## Records supplied
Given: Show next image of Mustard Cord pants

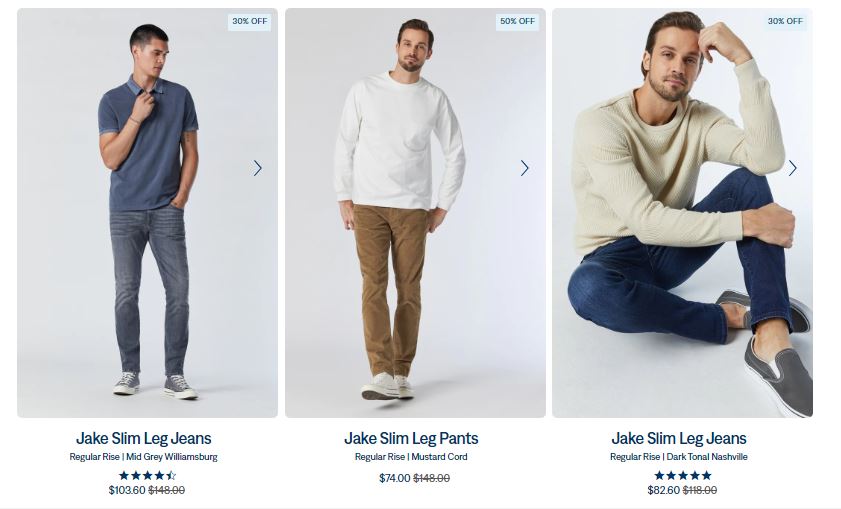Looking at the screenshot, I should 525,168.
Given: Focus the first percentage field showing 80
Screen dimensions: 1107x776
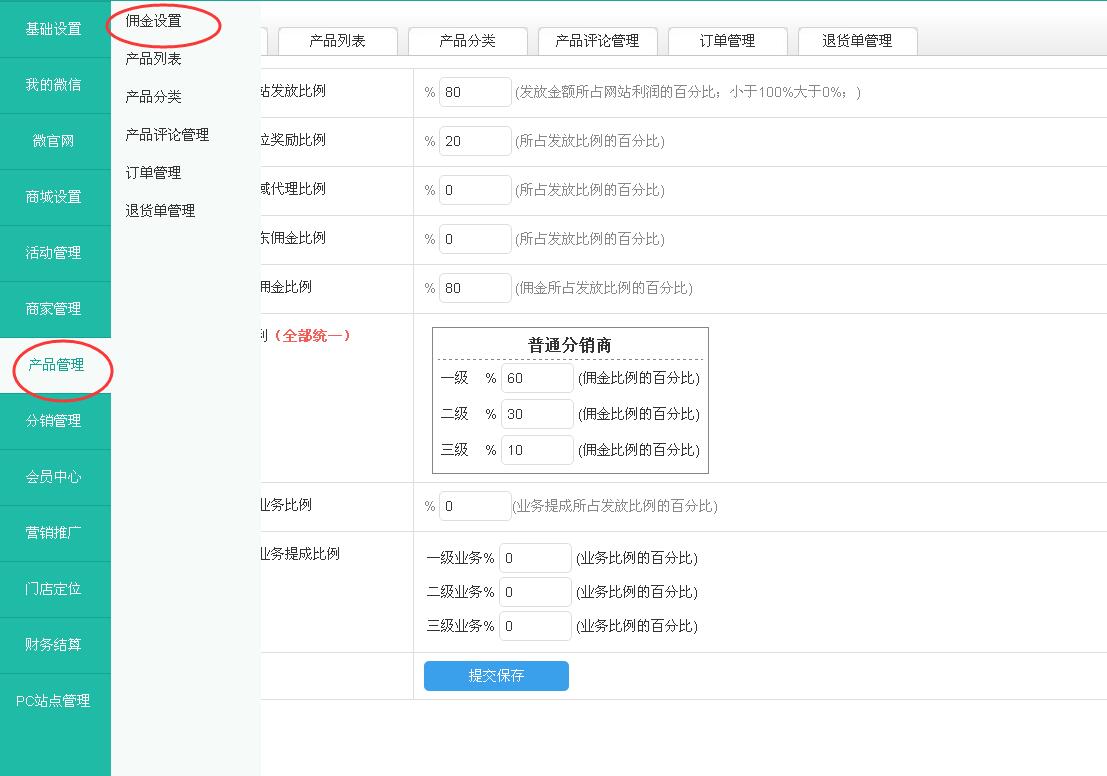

---

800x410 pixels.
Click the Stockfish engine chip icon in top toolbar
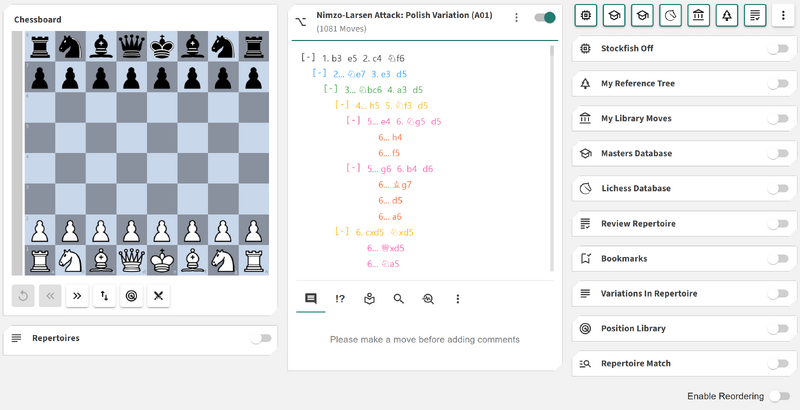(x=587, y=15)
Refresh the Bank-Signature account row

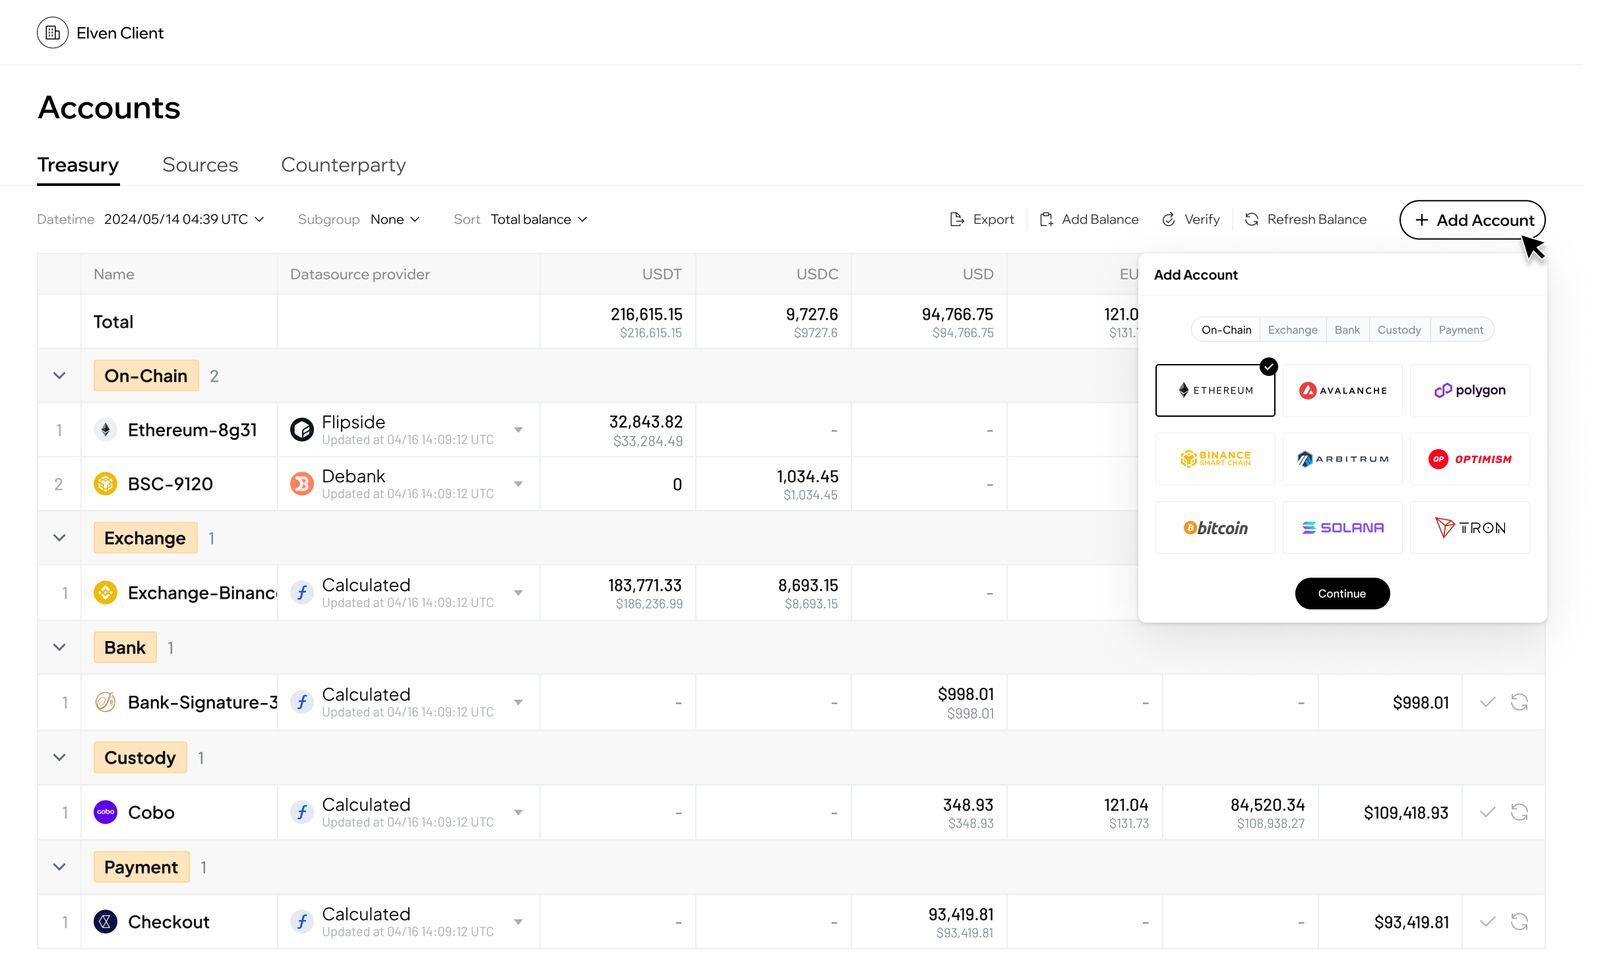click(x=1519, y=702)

---

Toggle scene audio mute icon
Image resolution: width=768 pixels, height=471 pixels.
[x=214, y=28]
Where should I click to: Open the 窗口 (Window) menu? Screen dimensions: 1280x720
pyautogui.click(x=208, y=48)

## Work instruction
With the pictures omitted, restate word for word the lines above from the line that has "Given: Show next image of Mustard Cord pants" up to and including the line that has "Screen dimensions: 1107x776", and no other lines.

## Expected output
Given: Show next image of Mustard Cord pants

Looking at the screenshot, I should 525,168.
Given: Focus the first percentage field showing 80
Screen dimensions: 1107x776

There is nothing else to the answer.